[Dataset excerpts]
......

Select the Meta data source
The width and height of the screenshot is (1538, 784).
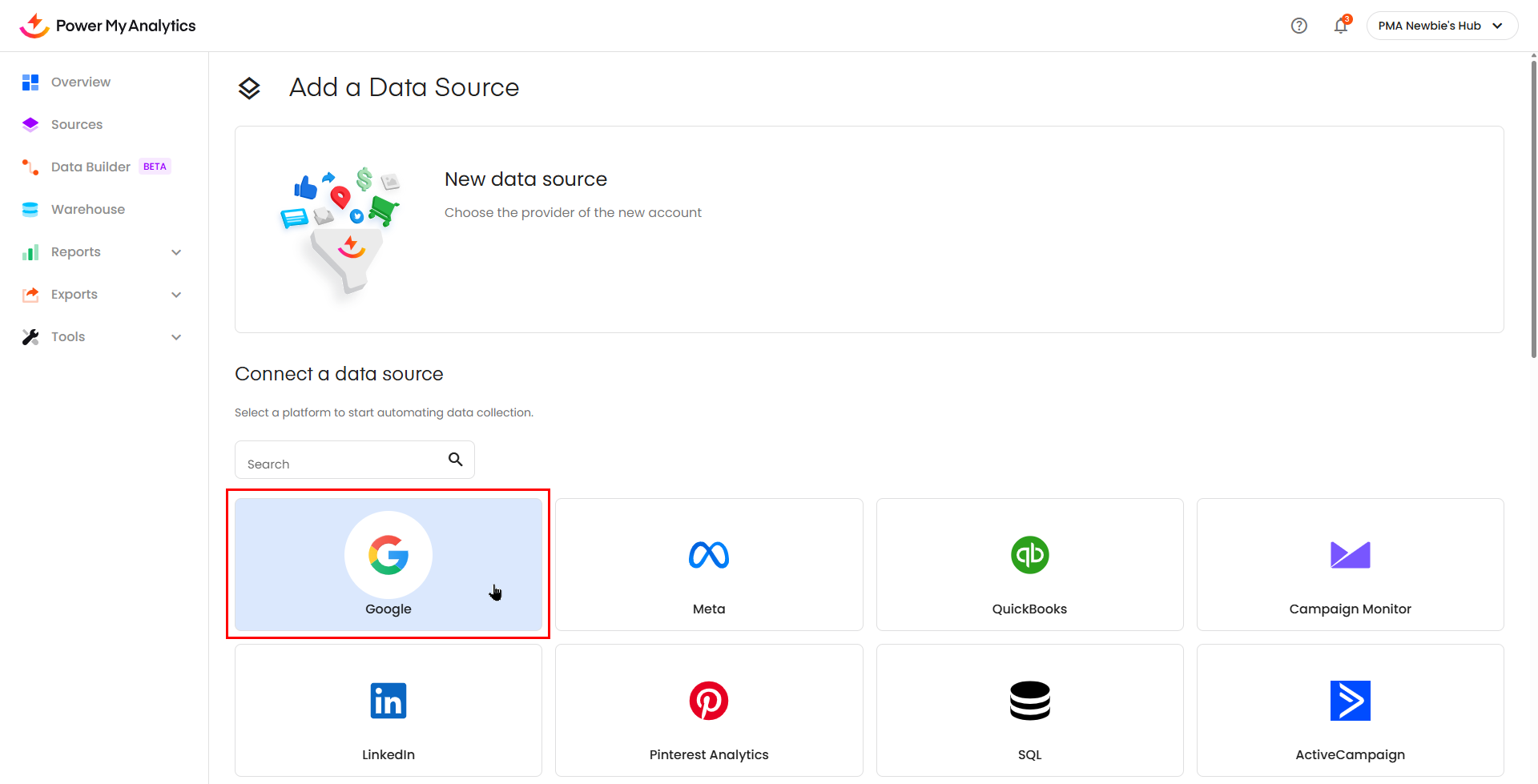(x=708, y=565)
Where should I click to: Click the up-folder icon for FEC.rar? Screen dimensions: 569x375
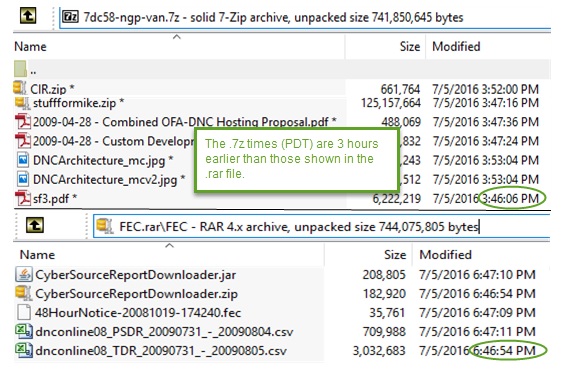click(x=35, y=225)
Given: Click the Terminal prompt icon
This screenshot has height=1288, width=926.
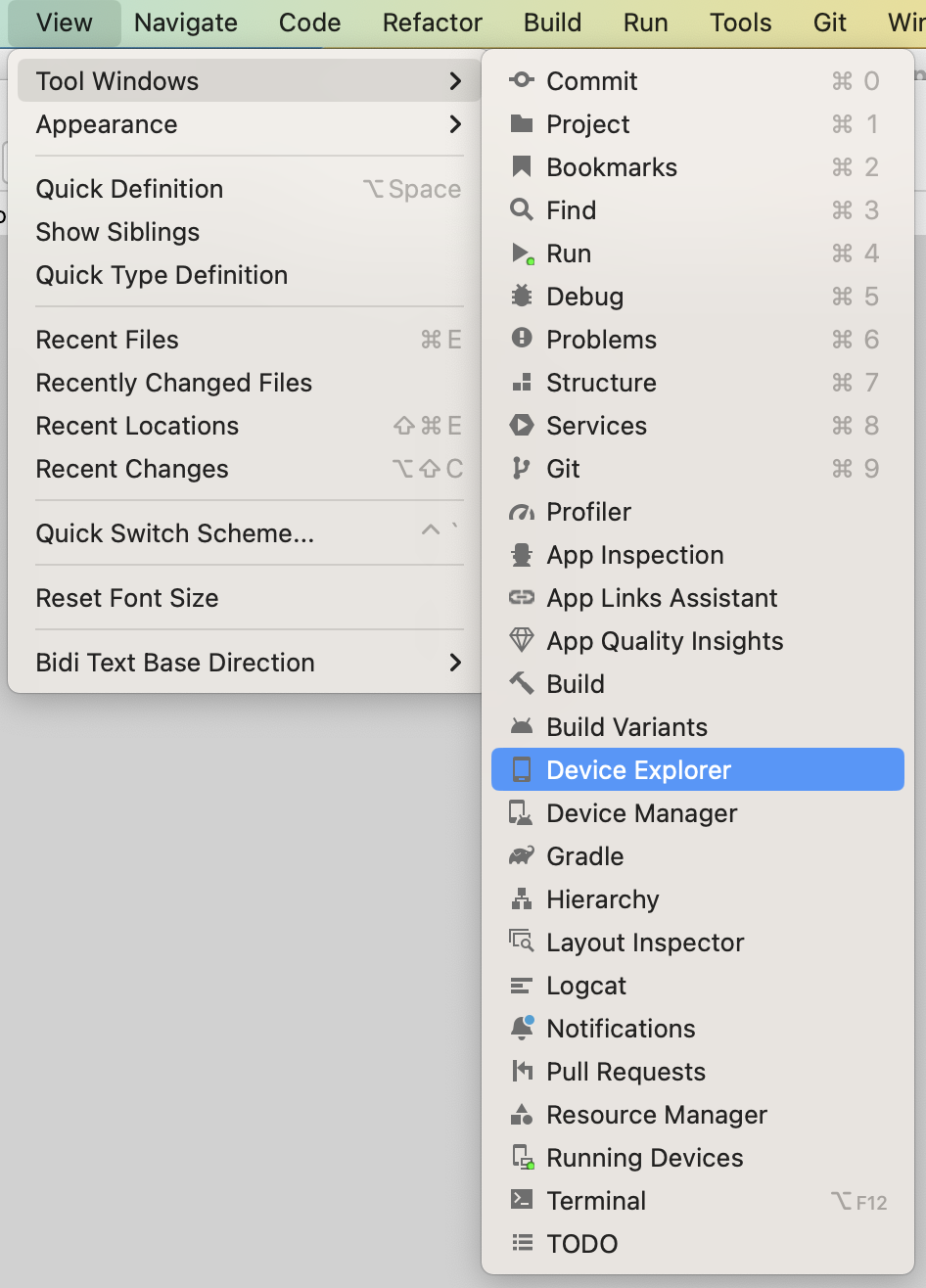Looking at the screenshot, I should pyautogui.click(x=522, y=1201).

......

[TASK DESCRIPTION]
Pictures must be left out of the answer, which should be exactly the lines from the one holding "Where should I" through the last line of the entries above, both included; please add nothing.

[WRITTEN RESPONSE]
Where should I click to: Click the up-folder icon for FEC.rar? Screen dimensions: 569x375
click(x=35, y=225)
Given: Click the Terminal prompt icon
This screenshot has height=1288, width=926.
Looking at the screenshot, I should pyautogui.click(x=522, y=1201).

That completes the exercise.